The prosecutor continued his case. “Your intention was to frame Wally for the murders so that you could inherit your father’s drug empire. You planned to kill Vicki and make it look like Wally was trying to make it look like a murder-suicide, but someone else killed Vicki first. You got lucky. All you had to do was drag Beth back to the bedroom and kill her. You splattered Beth’s blood on your brother’s coat when you shot her, like you planned to do all along, and you left his coat in Vicki’s closet. I have no doubt but that a DNA match will prove that the hair found on the scene and in the gun belonged to you, which will connect you to the victim, the coat the victim’s killer was wearing, and the murder weapon found in the scene.”

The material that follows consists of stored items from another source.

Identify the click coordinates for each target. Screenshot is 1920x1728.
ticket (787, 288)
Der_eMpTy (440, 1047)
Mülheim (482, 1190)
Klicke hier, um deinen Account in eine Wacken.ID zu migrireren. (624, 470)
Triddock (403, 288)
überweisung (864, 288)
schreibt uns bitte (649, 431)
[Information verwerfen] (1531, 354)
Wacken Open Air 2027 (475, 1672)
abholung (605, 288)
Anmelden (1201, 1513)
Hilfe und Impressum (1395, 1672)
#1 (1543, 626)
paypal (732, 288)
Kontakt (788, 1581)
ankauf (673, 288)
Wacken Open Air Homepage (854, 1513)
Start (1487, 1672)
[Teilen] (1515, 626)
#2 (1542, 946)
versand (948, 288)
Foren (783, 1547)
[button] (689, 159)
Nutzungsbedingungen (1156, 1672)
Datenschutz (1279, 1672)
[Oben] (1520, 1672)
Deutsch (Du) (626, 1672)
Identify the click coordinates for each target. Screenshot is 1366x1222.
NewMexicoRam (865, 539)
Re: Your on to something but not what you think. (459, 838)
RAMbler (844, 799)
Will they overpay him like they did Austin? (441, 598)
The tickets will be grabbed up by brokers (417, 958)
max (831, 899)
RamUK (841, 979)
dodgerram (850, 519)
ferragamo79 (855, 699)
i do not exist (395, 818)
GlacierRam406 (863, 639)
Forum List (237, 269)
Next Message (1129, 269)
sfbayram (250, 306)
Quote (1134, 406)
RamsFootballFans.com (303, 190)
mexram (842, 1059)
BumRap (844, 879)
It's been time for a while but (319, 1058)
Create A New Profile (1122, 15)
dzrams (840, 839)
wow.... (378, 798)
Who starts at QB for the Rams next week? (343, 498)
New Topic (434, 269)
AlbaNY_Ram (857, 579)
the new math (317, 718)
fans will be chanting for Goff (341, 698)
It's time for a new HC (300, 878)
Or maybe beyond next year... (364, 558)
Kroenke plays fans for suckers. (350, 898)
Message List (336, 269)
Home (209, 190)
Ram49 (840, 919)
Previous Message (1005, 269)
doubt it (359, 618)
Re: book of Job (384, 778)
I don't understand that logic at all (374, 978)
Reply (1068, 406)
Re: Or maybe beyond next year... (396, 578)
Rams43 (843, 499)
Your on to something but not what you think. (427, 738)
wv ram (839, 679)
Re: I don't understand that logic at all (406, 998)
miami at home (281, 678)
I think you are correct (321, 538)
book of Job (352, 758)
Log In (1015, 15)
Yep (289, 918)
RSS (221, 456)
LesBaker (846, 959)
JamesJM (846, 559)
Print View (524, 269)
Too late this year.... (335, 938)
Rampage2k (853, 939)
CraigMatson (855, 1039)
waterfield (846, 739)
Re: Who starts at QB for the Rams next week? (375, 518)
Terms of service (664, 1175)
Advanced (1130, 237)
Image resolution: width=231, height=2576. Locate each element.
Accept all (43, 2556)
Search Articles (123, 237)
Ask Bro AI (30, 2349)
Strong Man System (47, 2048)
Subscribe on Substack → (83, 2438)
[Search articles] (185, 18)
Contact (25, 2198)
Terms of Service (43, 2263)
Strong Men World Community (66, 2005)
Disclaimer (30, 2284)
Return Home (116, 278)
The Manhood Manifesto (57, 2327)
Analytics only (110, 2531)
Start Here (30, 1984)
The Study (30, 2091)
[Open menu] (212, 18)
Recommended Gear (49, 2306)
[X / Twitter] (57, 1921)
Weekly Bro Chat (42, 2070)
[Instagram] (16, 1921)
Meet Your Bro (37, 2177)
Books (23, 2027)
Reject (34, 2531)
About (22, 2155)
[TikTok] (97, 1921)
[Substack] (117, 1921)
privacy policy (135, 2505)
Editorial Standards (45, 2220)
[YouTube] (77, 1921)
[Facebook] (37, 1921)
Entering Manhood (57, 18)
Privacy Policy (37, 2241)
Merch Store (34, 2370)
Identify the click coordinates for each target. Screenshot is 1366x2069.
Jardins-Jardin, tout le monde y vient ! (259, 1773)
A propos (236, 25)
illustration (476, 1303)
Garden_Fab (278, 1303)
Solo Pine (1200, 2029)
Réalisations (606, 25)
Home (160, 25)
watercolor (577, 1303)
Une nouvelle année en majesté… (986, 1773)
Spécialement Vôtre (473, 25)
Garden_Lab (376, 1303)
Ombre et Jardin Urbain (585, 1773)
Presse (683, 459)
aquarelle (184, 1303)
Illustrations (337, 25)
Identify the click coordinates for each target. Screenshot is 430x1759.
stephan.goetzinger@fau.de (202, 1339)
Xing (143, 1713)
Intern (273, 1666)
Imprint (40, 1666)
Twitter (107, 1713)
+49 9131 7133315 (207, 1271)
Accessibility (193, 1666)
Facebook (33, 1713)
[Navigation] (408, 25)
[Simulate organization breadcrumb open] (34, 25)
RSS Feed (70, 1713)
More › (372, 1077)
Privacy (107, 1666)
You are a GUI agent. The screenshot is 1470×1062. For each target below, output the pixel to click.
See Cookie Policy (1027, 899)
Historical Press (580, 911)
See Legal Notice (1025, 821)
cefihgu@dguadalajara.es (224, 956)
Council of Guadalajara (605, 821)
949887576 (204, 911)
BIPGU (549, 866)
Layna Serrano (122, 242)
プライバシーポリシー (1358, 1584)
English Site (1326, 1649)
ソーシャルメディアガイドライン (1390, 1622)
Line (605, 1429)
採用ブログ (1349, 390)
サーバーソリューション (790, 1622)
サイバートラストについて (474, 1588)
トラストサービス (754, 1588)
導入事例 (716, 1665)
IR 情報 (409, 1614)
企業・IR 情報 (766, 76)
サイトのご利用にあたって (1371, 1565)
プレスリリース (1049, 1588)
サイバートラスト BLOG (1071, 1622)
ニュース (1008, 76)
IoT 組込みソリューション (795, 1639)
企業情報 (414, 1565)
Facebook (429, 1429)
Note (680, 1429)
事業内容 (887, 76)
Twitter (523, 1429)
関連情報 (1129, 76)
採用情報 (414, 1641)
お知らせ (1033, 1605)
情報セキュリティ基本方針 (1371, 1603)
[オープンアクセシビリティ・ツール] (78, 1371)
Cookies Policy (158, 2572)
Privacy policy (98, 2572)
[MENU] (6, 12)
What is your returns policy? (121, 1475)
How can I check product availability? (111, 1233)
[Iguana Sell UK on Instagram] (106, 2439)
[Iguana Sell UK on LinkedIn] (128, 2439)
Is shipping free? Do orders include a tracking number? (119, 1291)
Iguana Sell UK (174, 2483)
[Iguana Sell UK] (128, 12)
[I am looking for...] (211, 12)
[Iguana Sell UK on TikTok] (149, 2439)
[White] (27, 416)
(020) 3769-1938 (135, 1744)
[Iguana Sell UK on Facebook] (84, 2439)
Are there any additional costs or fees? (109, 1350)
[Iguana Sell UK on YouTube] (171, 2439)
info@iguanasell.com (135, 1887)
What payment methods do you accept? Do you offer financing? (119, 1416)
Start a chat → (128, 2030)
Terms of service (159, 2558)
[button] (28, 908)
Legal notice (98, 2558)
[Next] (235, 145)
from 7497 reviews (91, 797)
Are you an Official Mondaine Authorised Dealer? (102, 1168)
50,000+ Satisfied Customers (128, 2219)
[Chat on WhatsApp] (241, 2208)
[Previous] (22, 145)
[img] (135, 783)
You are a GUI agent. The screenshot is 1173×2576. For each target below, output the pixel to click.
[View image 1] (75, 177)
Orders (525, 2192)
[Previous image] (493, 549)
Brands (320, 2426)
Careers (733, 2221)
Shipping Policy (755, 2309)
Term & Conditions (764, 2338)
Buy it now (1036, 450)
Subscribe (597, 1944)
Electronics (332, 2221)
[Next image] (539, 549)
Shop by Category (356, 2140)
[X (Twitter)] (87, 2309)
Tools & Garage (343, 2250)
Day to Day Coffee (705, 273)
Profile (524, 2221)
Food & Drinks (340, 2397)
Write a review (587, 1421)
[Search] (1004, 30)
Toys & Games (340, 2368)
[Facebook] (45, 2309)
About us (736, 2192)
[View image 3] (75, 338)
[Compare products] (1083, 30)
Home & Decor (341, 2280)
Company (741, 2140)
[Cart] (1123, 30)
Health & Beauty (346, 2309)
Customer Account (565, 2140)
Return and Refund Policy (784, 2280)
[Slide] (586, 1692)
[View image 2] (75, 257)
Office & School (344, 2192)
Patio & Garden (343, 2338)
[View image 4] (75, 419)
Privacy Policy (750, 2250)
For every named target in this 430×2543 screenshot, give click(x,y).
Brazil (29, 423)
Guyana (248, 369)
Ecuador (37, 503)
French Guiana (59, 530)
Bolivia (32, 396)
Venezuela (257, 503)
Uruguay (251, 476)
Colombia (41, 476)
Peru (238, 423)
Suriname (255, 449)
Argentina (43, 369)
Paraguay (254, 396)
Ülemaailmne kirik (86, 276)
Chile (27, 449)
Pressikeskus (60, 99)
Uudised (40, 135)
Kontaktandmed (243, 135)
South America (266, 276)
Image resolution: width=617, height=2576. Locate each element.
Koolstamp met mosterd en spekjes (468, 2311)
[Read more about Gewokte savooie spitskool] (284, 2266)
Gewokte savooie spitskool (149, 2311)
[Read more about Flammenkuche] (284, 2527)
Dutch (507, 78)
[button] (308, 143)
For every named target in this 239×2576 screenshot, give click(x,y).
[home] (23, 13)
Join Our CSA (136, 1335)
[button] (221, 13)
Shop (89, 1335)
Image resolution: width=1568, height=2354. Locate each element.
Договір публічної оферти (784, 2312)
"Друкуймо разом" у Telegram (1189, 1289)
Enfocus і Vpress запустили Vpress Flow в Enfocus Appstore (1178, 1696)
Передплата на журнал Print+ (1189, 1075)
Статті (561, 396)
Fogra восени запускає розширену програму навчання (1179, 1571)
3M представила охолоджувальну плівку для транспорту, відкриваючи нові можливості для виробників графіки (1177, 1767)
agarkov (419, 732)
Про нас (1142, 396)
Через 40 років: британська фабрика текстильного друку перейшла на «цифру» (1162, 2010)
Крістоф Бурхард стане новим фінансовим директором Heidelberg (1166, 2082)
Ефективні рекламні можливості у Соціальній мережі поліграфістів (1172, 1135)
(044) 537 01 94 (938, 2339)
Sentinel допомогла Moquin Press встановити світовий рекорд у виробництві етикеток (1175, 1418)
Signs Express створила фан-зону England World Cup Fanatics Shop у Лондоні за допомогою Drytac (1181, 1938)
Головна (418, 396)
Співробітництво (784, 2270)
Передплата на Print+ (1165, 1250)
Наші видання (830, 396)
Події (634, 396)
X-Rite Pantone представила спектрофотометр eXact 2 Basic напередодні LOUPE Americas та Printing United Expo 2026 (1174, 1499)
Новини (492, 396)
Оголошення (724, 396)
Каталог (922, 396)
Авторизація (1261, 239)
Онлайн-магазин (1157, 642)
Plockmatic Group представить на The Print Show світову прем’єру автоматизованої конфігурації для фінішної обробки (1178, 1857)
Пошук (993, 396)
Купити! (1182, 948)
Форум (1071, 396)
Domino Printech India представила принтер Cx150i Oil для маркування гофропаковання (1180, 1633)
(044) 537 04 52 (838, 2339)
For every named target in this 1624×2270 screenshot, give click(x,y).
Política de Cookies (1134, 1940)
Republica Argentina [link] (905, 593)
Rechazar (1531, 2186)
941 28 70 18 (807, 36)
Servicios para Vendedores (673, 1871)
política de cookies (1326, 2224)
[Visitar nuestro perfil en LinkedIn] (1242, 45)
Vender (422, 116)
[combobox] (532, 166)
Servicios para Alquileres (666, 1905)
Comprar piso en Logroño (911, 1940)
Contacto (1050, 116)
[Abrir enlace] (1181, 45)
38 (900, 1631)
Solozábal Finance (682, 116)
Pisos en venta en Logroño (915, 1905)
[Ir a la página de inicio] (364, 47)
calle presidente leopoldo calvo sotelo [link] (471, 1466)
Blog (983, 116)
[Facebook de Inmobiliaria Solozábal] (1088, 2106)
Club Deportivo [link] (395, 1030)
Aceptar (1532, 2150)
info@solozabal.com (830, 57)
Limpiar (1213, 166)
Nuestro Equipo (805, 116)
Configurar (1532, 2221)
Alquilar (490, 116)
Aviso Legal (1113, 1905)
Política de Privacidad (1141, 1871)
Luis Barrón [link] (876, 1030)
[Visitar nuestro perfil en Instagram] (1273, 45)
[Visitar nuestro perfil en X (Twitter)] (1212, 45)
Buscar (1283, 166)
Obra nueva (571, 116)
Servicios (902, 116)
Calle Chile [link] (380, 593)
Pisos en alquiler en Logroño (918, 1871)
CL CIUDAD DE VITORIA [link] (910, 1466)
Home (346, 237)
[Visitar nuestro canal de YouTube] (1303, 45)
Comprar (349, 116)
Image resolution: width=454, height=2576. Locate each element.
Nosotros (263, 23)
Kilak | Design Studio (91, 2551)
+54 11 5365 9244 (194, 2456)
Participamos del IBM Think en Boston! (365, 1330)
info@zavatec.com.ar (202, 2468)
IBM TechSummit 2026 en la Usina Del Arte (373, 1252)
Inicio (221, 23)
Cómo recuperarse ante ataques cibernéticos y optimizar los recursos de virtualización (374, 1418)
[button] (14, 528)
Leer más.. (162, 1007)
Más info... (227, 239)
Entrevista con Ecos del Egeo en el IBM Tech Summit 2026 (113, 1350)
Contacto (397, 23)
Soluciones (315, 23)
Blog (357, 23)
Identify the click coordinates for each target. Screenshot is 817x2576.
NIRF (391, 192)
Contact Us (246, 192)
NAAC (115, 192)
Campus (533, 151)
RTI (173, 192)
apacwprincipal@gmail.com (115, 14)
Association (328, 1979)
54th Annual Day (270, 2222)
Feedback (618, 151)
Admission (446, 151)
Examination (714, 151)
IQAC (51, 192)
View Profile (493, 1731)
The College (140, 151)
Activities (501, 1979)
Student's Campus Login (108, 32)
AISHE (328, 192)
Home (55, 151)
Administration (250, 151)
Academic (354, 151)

Mannings’ bushy eyebrows furrowed. “Do you seriously believe that my client killed Beth Davis solely to frame her brother to cheat him out of his share of their father’s estate?”

“That, and self-preservation,” Joshua clarified. “Bridgette managed her father’s drug operations. She laundered some of the money through the church. Most of it, they transferred to overseas banks.”

He clarified, “We’re talking hundreds of millions of dollars accumulated over decades. Bridgette saw at the courthouse that both Vicki and Beth were weak links. It was only a matter of time before one, or both, of them brought the whole drug operation down on their heads.”

Mannings looked at his client and shook his head.

Bridgette sat up straight. The defiance on her face was an indisputable clue to her genes. “I wasn’t responsible for my actions. Look at my upbringing. I never stood a chance.”